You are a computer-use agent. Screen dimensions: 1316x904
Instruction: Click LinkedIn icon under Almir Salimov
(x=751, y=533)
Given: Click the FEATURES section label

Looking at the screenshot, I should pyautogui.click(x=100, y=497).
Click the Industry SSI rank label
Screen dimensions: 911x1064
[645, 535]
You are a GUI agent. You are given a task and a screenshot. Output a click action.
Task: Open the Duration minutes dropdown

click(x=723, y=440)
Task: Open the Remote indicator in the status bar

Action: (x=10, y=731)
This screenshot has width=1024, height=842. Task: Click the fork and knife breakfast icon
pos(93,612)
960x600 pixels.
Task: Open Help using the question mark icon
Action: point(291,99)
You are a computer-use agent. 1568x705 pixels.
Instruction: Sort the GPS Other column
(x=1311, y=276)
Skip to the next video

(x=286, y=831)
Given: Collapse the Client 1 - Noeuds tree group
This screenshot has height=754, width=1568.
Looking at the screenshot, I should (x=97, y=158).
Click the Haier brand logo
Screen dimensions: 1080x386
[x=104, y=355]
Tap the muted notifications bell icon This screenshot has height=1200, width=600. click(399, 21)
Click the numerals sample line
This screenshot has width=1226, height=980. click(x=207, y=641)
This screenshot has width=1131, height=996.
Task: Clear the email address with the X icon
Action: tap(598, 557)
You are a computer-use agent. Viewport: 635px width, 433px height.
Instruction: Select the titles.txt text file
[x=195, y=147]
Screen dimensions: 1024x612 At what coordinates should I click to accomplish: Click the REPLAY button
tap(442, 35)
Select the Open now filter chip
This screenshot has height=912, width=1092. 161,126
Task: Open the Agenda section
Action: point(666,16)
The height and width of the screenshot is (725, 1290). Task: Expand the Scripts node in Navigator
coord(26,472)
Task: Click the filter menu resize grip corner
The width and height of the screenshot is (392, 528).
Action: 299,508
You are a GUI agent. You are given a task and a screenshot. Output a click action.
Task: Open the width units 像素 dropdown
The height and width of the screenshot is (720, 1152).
* * * * * * *
__Task instructions__. The entire listing above, every line of it, should be copied out exactly.

__Worked solution__.
You are a computer-use agent. Screen dimensions: 1316x904
Instruction: Click LinkedIn icon under Almir Salimov
(x=751, y=533)
Given: Click the FEATURES section label

Looking at the screenshot, I should pyautogui.click(x=100, y=497).
Click the Industry SSI rank label
Screen dimensions: 911x1064
[645, 535]
You are a GUI agent. You are given a task and a screenshot. Output a click action.
Task: Open the Duration minutes dropdown

click(x=723, y=440)
Task: Open the Remote indicator in the status bar

Action: (x=10, y=731)
This screenshot has width=1024, height=842. Task: Click the fork and knife breakfast icon
pos(93,612)
960x600 pixels.
Task: Open Help using the question mark icon
Action: point(291,99)
You are a computer-use agent. 1568x705 pixels.
Instruction: Sort the GPS Other column
(x=1311, y=276)
Skip to the next video

(x=286, y=831)
Given: Collapse the Client 1 - Noeuds tree group
This screenshot has height=754, width=1568.
Looking at the screenshot, I should (x=97, y=158).
Click the Haier brand logo
Screen dimensions: 1080x386
[x=104, y=355]
Tap the muted notifications bell icon This screenshot has height=1200, width=600. click(399, 21)
Click the numerals sample line
This screenshot has width=1226, height=980. click(x=207, y=641)
This screenshot has width=1131, height=996.
Task: Clear the email address with the X icon
Action: tap(598, 557)
You are a computer-use agent. Viewport: 635px width, 433px height.
Instruction: Select the titles.txt text file
[x=195, y=147]
Screen dimensions: 1024x612 At what coordinates should I click to accomplish: Click the REPLAY button
tap(442, 35)
Select the Open now filter chip
This screenshot has height=912, width=1092. 161,126
Task: Open the Agenda section
Action: point(666,16)
The height and width of the screenshot is (725, 1290). Task: Expand the Scripts node in Navigator
coord(26,472)
Task: Click the filter menu resize grip corner
The width and height of the screenshot is (392, 528).
Action: 299,508
You are a GUI agent. You are given a task and a screenshot. Output a click action.
Task: Open the width units 像素 dropdown
The height and width of the screenshot is (720, 1152).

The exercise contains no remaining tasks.